1

I have a bash script like this:

#!/bin/bash
while read -r -a line
do
   ... parse $line in some way
done

This script is executed by piping the command from another program:

some-random-program | myscript.sh

This works as long as some-random-program sends its output to stdout.

However, if the script sends output to stderr, then my script sees no output. I know I can do this:

some-random-program 2>&1 | myscript.sh

My question is this: is there a way to get myscript.sh to read from stderr so that the "2>&1" (or any variation of it) is not necessary? I thought I could do this:

while read -r -a line
do
   ... parse $line in some way
done < /dev/stderr

But that didn't work. The script never sees any input.

2 Answers 2

3

No, this is not possible.

Your attempt doesn't work for a fundamental reason: stderr is an attribute of each process, not some system-wide thing. Standard error (stderr) just means file descriptor 2 of the process. read … </dev/stderr is the same thing as read <&2: it reads from whatever file is open on file descriptor 2 of the shell process. If you run this in a terminal, it reads from the terminal.

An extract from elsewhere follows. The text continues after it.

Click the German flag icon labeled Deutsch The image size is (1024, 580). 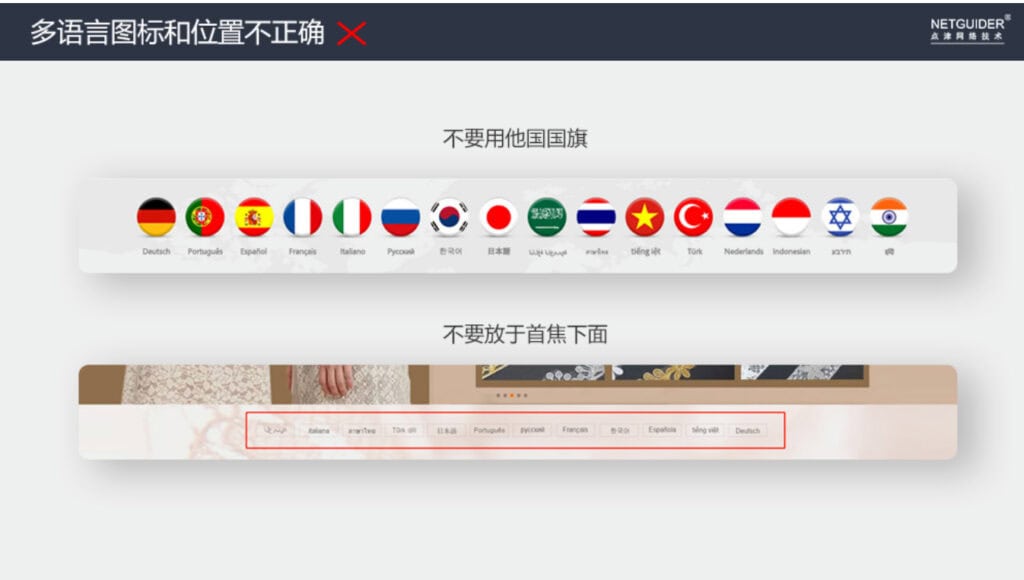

I strongly recommend reading what is meant by connecting STDOUT and STDIN?.

What you're trying to do isn't actually “read from stderr”, it's read what some-random-program writes to stderr, i.e. read what the program writes to file descriptor 2. You can only do that if the program is writing to a pipe and you're reading to the other end. Or you could set up some different kind of file: a socket would also work (but is harder to set up), or you could have the program write to a regular file and read from that file (but with no direct way to know when to stop reading: if you reach the end of the file, the program might still write more), or you could have the program write to a terminal for which you're a terminal emulator, or you could have the program write to a character device and be a kernel driver for that device. All of these methods have in common that the program is writing to something, and you read from the “other end” of that thing.

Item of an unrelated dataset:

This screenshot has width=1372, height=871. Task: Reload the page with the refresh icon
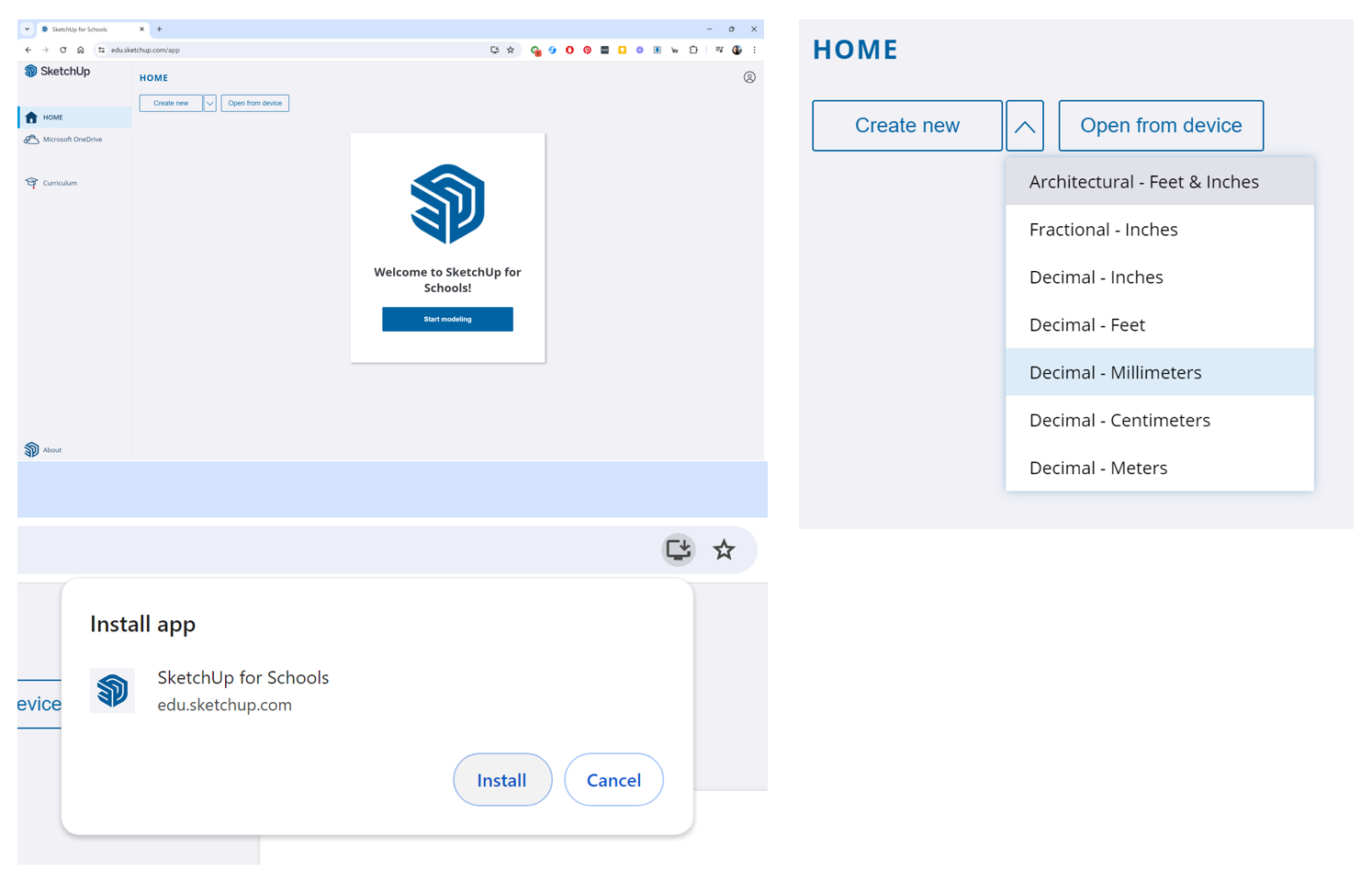tap(62, 51)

All of these methods have in common that _the caller of some-random-program needs to set something up (or some-random-program itself, but here it isn't collaborating). First someone has to set up the communication channel (and if not the caller, nobody will), then the caller of some-random-program has to connect the write end of the channel to file descriptor 2 of some-random-program, and the caller needs to hand you the read end of the channel. This is what the pipe (|) operator does in the shell, except it connects the write end to file descriptor 1 (stdout), not file descriptor 2 (stderr).

In the construct some-random-program | myscript.sh, the two sides some-random-program and myscript.sh run in parallel. You have no control over the order in which the two sides do thing. Depending on how fast the programs are, some-random-program might write to stderr before myscript.sh runs the first instruction in the script. So even if there was a way to cause some-random-program's stderr to change, it would be too late.

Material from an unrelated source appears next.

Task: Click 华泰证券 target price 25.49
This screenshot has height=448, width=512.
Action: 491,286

(Technically, there is a way myscript.sh could spy on some-random-program: have it work like a debugger and either snoop on what the program writes, or have it inject a system call into the program's process to open something different on file descriptor 2. Injecting a system call may or may not confuse the program, depending on how much it cares. On many systems, you'd have to disable security restrictions to allow a process to debug another process that isn't its child, e.g. sysctl kernel.yama.ptrace_scope on Linux.)

So, if you want your script to see both stdout and stderr from some-random-program, you need to set up the file descriptors of some-random-program accordingly:

some-random-program 2>&1 | myscript.sh

Bash, ksh and zsh let you abbreviate this to some-random-program |& myscript.sh.

If you want to handle the program's stdout and stderr separately, see How to grep standard error stream (stderr)?. Note that you lose synchronization.

-1

The documentation, man bash has this to say about the read command

read [-ers] [-a aname] [-d delim] [-i text] [-n nchars] [-N nchars] [-p prompt] [-t timeout] [-u fd] [name ...]

One line is read from the standard input, or from the file descriptor fd supplied as an argument to the -u option [...]

Semantically it doesn't make sense to read from stderr, as that's an output error stream. However, there's nothing stopping you reading from file descriptor 2, which happens to be where error output is usually sent.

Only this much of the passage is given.